WHAT YOU WILL DO -> Each line in the entries that has the word "computer" has to be copied.
---------------
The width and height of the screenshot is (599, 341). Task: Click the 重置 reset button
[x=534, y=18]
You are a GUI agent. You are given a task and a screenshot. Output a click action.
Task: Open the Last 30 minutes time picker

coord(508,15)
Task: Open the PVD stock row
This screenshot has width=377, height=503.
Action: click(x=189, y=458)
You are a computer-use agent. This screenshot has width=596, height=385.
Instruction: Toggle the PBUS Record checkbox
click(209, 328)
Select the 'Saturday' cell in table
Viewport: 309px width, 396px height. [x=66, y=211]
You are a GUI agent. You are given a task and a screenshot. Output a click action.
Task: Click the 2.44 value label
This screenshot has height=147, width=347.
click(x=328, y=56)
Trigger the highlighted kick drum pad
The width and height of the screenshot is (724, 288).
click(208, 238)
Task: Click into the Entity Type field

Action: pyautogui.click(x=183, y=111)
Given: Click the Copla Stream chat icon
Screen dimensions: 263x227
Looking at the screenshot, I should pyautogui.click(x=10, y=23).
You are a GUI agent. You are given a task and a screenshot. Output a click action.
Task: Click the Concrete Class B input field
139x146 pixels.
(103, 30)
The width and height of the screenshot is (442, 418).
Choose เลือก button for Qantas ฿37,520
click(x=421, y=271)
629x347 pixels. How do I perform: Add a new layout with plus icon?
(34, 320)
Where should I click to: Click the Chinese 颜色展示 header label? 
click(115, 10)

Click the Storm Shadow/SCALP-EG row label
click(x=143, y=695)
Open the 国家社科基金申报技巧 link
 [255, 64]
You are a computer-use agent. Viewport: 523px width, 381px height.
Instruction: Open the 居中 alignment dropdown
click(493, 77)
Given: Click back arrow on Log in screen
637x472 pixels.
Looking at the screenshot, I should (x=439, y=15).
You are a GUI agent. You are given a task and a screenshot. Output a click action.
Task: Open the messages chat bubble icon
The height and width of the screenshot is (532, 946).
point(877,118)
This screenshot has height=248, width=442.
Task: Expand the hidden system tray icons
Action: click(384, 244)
---------------
COMPLETED EXERCISE ->
You are a computer-use agent. This screenshot has width=596, height=385.
You are a computer-use agent. Viewport: 523px width, 381px height.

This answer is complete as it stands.